• **THE INPUT**:

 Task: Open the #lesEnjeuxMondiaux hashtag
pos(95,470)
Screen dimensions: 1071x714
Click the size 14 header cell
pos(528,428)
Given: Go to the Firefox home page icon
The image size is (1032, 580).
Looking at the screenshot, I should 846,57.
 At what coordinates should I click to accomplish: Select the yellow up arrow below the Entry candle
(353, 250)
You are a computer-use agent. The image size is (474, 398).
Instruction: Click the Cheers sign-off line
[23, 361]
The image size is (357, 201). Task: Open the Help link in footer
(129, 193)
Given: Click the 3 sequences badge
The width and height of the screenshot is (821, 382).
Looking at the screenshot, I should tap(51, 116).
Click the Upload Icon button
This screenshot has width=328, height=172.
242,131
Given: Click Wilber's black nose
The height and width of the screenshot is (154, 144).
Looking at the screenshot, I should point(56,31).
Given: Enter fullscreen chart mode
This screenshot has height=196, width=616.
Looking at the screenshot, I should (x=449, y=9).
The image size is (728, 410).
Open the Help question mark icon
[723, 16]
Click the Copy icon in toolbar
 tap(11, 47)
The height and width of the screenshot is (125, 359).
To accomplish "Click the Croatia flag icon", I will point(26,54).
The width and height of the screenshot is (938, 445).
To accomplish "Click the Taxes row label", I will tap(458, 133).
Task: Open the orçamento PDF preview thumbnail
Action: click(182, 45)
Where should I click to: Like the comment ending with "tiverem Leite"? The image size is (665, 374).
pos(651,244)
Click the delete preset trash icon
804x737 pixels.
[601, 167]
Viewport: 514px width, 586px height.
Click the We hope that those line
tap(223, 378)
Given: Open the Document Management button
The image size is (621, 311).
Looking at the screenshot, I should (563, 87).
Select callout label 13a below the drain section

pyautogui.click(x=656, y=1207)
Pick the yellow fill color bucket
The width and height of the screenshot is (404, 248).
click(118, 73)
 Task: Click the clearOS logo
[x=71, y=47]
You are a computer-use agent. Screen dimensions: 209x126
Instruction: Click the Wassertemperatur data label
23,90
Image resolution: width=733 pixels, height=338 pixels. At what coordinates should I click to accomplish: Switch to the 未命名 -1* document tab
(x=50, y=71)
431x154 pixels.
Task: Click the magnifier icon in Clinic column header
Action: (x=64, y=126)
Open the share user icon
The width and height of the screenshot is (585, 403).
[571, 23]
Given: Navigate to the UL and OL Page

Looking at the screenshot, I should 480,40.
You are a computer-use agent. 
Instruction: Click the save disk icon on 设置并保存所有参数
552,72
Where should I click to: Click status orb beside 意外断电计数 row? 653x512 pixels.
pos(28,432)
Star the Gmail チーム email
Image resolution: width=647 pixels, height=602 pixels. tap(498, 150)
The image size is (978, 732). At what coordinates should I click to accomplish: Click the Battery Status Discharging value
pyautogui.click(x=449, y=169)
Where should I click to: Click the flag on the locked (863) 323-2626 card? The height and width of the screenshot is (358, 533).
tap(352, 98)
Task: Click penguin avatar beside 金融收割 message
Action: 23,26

• **PROBLEM REQUIREMENTS**: Would you please return all lines from the listing above that contain "button"?

• **OUTPUT BELOW**:
Click the Upload Icon button
Given: Open the Document Management button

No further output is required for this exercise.